といわれる神を指し示します。陶器師は、陶器の表面に模様を彫り刻み、それを焼き上げます。まるで愛人の名を手のひらに書きつけ、握りしめるかのように、神はその大能の手の、その手のひらというやわらかいところに、あなたの名前をしっかりと書いて握りしめてくださるというのです。人は自己保身のために他人を犠牲にして捨てることがあります。親でさえ子を捨てることさえあります。捨てたいと思わなくても、そうせざるを得ない現実に立たされて、そのようにした心の痛みを引きずりながら生きる親の心もまた悲しいのです。どちらも生きながらえても心は痛み、孤独なのです。しかしそれでもあなたは孤独でありません。神はそういわれるのです。なぜ、そう言えるのか。わたしは、あなたの名をわたしの手のひらに刻み、あなたの全存在を引き受けて、あなたを守るといわれるからです。わたしたちは、神の手のひらの中に永遠に握りしめられているのです。しかも、それは両の手のひらに、その手から抜け落ちないようにしっかりと握り締められているのです。

ここまで語り、第二イザヤは、シオンへの帰還とその復興の時が速やかに来ることを17節で述べた後、18節において、「目を上げて、見渡すがよい。」と民に向かって要請しています。バビロンの村で失望落胆している者に、第二イザヤは何を見よ、というのでしょう。そう呼びかけられてみても、現実にはまだ、何も見えないのです。第二イザヤはそのことが少しも話題になり得ない状況で、故国帰還の幻(ヴィジョン)に関心を示すように要請しているのです。

しかし、未来に関するそのような幻は、第二イザヤではいつも二次的なものでしかありません。第一義的で本来的なのは、民の運命を転換させる神の決定です(15-16節)。そして神の救いは、イスラエルを越えて、しかしイスラエルにおいて、世界に及ぶ恵みとして表わされます。そのことを告げる言葉が、18節bです。

「彼らはすべて集められ、あなたのもとに来る。」

この神の誓いは、多くの国々から帰還者(12節)が新しいイスラエルを飾るであろう、というものであります。それは、「わたしは生きている」と言われる。現実を支配する生ける主の力の働きによって、それが実現することが語られています。

あなたは彼らのすべてを飾りのように身にまとい
花嫁の帯のように結ぶであろう。

この言葉が表わす意味は、それは帰還するイスラエルの姿が、他者に対して美しく、華やかで、また気品を人に与えるものである、ということです。シオンに帰還者が満ち溢れることによって、イスラエルは他の人々に対して栄誉を取り戻す、という意味で言われています。

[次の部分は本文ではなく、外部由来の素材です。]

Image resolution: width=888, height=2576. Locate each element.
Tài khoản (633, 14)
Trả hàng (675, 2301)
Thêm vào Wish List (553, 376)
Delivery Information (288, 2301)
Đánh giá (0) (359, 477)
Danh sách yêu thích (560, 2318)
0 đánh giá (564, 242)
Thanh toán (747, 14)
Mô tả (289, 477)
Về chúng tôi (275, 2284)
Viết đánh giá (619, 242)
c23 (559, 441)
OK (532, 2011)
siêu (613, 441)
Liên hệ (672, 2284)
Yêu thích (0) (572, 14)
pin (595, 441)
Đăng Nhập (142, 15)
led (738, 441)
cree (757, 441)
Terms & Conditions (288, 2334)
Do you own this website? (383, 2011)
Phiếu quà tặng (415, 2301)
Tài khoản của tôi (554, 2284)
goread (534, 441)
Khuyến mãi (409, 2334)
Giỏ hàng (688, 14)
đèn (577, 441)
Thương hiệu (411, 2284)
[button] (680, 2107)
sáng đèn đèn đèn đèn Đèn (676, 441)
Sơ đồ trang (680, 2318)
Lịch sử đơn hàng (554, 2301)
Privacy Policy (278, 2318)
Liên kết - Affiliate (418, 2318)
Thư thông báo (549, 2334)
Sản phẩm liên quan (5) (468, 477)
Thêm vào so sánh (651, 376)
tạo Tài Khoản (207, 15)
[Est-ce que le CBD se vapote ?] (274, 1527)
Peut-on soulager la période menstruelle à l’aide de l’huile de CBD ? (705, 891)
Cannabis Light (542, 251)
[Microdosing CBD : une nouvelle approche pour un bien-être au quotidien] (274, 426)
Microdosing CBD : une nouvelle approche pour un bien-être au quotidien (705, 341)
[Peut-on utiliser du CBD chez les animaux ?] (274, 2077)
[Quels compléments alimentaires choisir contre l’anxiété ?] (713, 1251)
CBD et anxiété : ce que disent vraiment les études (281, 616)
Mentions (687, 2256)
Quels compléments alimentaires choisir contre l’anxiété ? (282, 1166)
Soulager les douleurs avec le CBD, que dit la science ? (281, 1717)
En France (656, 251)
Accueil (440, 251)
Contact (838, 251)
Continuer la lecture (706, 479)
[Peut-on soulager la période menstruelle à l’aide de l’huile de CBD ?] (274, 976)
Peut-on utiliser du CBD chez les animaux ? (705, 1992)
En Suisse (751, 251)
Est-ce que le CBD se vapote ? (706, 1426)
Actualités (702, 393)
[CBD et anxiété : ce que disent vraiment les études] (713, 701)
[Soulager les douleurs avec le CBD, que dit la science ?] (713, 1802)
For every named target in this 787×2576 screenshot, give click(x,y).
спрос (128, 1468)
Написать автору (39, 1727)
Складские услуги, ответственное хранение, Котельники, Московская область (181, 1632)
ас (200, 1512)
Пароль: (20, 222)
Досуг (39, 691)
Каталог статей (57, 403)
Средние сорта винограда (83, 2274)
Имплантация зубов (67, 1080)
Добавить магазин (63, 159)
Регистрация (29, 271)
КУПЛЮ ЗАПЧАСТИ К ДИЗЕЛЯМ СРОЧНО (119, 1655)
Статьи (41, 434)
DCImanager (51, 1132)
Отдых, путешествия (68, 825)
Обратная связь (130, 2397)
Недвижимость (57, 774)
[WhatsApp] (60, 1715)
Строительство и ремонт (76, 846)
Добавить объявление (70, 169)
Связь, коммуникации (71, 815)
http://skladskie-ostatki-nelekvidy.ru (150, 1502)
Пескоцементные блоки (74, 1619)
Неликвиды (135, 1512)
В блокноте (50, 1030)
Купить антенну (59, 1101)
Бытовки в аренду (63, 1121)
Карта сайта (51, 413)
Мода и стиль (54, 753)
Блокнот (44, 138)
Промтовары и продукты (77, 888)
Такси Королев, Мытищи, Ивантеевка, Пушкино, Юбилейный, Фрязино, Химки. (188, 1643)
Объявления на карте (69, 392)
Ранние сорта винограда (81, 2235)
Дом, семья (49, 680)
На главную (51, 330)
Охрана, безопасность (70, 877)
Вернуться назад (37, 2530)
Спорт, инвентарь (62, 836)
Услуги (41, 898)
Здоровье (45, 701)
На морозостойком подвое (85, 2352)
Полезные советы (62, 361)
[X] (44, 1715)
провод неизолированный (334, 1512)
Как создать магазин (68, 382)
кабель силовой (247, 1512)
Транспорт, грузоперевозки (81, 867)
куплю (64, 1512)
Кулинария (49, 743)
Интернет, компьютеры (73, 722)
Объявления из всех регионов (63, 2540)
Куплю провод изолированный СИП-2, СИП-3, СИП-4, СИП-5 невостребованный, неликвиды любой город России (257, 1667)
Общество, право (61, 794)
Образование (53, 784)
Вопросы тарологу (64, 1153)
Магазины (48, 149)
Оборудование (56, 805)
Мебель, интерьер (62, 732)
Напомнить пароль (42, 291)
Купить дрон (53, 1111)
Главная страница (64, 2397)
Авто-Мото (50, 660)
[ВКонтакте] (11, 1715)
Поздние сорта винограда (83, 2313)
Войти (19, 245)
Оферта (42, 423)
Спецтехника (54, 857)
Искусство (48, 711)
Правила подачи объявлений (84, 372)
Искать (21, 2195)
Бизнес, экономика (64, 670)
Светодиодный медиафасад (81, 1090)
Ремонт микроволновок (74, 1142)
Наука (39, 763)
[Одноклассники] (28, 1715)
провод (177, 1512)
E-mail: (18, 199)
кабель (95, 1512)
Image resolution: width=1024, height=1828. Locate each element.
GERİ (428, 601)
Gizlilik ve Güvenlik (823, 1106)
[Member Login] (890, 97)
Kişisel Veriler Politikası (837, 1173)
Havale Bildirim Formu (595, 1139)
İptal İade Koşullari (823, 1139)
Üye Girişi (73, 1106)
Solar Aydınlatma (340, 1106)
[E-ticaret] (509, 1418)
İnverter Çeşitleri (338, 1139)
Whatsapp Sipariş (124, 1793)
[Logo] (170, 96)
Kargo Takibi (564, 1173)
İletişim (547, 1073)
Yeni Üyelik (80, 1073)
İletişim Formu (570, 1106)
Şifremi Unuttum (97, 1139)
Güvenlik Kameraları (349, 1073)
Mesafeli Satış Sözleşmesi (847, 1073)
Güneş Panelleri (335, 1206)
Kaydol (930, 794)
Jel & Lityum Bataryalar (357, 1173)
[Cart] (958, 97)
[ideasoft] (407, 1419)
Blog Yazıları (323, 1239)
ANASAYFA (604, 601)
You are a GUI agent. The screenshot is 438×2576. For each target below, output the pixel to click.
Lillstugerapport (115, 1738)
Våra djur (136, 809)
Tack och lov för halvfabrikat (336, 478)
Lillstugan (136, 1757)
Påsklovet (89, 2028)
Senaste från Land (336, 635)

それは、「彼らを住まわせるには狭くなる」(19節)、「場所が狭すぎます、住む所を与えてください」(20節)というほどまでに、破壊され、廃墟となっていた都エルサレムの栄える姿として語られています。

神の手のひらに、イスラエルはその名を刻まれ、愛されたものとして握りしめられています。そして神は、わたしたちを同じようにその名を刻み、神に愛されたものとして握りしめてくださっています。なぜなら、主イエスは、「羊飼いは自分の羊の名を呼んで連れ出す。」(ヨハネ10:3)「わたしは良い羊飼いである。わたしは自分の羊を知っており、羊もわたしを知っている。」(同10:14)といわれるからです。神の手のひらに名を刻まれて覚えられ、導かれる、そのような神の導きの確かさだけが、私たちのゆるぎない希望となりえるものです。神が切り開いてくださる終末の希望を、「目を上げて、見渡すがよい」と信仰をもって見つめ、そして、その望みの中で今を生きよといわれるのです。